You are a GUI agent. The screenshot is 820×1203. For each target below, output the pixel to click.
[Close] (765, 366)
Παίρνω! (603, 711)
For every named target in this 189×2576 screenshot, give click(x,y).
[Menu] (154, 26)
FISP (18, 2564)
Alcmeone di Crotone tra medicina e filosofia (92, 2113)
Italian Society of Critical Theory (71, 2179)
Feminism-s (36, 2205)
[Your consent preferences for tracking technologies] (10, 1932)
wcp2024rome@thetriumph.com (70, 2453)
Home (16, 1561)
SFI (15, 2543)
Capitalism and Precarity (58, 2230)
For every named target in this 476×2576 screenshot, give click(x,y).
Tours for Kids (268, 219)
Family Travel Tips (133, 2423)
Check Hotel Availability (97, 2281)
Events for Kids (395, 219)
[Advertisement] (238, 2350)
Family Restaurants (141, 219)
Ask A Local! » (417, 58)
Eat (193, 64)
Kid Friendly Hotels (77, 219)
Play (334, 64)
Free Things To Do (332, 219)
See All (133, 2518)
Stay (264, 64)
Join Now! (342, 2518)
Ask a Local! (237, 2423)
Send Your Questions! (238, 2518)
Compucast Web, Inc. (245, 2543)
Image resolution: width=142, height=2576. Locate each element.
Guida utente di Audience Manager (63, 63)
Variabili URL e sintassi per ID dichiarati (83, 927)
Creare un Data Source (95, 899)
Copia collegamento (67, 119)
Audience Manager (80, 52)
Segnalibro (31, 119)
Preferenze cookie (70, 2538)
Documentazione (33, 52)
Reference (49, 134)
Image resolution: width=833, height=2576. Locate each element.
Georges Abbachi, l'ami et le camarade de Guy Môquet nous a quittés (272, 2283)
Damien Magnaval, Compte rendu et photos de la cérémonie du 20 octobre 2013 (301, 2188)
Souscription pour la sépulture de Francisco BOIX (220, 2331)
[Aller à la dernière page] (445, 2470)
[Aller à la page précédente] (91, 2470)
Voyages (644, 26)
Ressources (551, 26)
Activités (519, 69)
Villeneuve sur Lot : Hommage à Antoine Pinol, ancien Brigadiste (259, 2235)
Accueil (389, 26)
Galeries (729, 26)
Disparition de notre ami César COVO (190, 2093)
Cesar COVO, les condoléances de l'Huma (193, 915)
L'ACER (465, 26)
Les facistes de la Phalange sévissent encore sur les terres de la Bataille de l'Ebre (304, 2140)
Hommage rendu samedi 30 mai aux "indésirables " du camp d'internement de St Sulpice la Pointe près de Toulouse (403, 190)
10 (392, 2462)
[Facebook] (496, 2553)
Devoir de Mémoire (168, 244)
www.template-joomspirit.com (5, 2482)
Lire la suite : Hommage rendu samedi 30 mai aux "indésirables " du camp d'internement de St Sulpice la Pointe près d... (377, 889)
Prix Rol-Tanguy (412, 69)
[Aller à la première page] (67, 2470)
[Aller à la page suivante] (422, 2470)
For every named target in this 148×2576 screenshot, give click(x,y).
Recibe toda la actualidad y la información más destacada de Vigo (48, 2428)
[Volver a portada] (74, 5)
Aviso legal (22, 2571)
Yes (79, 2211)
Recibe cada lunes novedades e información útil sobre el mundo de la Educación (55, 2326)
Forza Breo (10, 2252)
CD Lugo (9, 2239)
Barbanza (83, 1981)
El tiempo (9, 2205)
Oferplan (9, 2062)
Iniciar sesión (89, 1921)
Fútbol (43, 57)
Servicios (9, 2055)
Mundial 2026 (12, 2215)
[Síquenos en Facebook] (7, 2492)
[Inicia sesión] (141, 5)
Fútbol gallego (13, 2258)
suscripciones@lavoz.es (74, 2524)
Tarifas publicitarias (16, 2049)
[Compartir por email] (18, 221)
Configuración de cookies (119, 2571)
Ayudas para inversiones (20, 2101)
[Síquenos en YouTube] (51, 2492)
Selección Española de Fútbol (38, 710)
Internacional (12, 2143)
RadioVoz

______

### EXERCISE
With "height" as the word to match, copy each line of the records that has it.

### ANSWER FOR THIS EXERCISE
Image resolution: width=142, height=2576. Locate each element.
Image resolution: width=833, height=2576. Locate each element.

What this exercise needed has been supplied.